### Work required
Rewrite the data from the line with "Select the $2,700.00 amount cell" up to and including the line with "Select the 趋炎附势", substituting "marker" for "badge" and leaving everything else unchanged.

### Task inputs
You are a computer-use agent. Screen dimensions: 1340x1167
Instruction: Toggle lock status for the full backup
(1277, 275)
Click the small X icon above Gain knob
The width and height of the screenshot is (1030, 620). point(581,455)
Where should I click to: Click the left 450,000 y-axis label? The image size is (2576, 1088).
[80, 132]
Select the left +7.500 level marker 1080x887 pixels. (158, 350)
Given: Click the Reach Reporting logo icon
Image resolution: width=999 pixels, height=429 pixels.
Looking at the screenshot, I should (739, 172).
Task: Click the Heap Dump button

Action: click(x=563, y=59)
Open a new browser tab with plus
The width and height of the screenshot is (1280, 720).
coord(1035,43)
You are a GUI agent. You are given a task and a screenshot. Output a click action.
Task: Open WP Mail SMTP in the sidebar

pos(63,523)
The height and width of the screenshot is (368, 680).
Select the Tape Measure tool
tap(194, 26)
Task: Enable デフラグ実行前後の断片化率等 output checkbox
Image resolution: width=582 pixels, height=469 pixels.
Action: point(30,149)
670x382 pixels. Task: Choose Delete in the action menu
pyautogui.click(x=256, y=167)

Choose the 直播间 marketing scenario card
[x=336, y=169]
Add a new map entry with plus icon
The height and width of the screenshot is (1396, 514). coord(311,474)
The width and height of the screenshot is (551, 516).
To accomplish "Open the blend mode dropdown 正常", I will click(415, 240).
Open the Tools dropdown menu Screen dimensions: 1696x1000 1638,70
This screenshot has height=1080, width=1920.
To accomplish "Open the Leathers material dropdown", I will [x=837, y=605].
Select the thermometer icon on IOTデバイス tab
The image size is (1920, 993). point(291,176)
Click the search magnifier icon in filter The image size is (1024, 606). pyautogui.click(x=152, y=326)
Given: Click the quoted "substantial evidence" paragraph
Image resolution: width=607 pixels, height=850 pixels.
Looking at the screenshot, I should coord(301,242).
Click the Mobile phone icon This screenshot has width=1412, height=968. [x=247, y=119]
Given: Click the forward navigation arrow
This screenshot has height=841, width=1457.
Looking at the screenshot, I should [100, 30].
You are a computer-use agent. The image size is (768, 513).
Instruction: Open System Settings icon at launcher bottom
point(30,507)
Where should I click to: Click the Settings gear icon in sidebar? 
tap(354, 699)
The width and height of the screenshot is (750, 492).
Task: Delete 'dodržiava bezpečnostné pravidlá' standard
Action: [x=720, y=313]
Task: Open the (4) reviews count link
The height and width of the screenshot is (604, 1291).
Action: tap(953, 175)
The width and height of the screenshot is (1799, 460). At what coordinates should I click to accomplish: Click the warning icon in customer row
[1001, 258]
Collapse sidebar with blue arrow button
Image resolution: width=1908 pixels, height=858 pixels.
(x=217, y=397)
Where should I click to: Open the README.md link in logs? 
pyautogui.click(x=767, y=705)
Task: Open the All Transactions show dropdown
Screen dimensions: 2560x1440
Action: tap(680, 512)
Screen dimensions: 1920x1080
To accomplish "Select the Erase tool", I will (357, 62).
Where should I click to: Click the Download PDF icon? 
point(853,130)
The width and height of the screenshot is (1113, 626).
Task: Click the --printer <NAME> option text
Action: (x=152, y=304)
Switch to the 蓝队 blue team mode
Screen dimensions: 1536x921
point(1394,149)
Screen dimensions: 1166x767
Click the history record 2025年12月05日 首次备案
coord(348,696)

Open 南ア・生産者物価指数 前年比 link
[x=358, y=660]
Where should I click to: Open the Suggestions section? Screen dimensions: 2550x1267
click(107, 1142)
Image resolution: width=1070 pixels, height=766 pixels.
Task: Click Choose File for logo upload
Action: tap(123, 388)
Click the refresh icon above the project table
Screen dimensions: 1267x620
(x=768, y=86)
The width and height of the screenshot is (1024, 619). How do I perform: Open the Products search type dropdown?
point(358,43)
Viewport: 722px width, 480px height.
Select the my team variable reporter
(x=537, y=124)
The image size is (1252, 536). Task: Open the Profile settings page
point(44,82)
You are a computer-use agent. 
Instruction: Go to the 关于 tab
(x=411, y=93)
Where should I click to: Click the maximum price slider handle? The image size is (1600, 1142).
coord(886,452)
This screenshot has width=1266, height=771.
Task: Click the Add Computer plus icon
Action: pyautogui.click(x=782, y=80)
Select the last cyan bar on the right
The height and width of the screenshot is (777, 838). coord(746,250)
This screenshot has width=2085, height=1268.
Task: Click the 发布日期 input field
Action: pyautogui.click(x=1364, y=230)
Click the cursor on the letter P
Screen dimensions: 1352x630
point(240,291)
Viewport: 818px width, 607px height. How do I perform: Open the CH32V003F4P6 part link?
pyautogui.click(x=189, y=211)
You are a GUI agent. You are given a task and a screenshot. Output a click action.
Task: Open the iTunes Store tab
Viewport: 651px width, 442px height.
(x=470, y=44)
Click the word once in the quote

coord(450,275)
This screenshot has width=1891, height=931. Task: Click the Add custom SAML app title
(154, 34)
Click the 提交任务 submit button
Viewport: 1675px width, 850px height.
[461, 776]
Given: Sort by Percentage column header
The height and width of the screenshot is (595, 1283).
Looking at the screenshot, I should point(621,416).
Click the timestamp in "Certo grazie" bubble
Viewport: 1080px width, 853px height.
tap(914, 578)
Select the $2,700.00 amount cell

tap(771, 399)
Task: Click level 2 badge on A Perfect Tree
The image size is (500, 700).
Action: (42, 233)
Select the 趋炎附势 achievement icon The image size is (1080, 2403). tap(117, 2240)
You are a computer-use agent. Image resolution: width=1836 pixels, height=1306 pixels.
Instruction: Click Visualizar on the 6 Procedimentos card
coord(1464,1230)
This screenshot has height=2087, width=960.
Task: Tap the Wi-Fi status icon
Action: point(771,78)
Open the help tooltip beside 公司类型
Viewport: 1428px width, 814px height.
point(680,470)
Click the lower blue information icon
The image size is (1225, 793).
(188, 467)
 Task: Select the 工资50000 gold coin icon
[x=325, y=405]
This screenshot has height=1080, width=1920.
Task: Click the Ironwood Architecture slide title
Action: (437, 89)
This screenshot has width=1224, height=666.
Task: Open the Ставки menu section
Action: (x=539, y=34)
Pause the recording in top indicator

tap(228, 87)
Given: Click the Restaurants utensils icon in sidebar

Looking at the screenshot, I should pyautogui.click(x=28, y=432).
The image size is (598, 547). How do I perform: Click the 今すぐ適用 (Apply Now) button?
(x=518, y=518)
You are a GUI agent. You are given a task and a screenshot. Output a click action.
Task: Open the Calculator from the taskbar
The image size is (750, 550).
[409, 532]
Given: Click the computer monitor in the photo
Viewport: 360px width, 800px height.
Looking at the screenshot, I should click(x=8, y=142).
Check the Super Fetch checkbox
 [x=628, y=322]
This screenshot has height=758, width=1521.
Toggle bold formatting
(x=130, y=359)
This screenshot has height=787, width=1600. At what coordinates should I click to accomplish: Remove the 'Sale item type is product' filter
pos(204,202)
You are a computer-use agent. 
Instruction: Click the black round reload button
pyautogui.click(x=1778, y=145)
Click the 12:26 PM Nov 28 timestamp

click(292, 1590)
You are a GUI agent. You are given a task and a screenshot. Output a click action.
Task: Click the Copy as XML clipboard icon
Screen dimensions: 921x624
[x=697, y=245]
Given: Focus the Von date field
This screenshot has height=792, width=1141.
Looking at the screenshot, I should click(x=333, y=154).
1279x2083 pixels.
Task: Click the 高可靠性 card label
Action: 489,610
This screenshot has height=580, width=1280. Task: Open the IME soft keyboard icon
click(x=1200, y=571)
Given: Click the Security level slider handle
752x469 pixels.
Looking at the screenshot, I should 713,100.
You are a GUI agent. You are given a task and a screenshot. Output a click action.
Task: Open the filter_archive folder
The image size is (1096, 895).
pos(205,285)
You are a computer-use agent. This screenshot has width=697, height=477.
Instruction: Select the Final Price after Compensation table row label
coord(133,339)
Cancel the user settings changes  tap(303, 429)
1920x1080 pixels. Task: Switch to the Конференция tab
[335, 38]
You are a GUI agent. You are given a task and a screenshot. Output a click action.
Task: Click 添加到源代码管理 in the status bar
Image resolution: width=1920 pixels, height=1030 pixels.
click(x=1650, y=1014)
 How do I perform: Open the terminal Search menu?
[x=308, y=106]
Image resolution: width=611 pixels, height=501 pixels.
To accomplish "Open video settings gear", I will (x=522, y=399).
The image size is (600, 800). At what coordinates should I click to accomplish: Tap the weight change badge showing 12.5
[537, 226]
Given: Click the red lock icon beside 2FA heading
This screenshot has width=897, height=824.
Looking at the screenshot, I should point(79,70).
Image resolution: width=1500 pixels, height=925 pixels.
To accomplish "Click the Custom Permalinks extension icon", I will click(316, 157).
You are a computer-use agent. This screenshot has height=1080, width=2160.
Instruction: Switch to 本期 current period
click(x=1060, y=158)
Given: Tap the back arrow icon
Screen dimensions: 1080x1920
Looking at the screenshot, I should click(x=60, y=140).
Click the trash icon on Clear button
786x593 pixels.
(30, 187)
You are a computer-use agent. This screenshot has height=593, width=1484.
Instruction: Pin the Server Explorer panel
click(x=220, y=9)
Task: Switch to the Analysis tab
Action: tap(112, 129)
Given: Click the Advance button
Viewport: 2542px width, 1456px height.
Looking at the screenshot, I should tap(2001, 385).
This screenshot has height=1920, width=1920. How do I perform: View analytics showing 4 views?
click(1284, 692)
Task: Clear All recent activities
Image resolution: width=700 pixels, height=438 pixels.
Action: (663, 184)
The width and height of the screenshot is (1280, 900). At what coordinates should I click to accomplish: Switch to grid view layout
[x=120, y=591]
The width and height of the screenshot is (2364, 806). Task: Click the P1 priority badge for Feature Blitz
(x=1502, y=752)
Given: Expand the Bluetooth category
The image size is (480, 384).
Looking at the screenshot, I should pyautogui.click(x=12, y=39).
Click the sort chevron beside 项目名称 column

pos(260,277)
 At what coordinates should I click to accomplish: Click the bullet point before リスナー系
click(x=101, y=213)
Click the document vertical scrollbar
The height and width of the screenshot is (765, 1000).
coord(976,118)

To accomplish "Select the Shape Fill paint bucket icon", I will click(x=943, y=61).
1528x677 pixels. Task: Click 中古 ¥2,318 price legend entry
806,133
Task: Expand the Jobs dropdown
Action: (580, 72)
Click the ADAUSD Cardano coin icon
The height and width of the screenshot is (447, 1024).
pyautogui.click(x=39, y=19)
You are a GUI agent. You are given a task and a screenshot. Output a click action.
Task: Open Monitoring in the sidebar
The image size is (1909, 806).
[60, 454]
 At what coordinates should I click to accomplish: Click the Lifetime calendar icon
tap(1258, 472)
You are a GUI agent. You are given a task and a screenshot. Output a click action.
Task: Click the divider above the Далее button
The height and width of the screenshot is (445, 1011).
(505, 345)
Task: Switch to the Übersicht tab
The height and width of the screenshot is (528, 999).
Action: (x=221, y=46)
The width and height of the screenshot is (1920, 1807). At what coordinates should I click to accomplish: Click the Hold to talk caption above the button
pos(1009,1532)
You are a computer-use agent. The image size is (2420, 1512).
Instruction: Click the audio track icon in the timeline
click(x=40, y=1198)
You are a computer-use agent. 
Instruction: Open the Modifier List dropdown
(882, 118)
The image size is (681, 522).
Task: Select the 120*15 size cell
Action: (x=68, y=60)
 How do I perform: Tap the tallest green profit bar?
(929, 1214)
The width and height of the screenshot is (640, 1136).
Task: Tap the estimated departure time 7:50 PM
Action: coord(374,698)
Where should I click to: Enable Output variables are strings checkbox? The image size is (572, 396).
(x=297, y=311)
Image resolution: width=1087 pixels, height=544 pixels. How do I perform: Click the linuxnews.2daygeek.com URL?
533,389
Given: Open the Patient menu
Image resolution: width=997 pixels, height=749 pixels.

### Full solution
Select the $2,700.00 amount cell

tap(771, 399)
Task: Click level 2 marker on A Perfect Tree
The image size is (500, 700).
Action: (42, 233)
Select the 趋炎附势 achievement icon The image size is (1080, 2403). tap(117, 2240)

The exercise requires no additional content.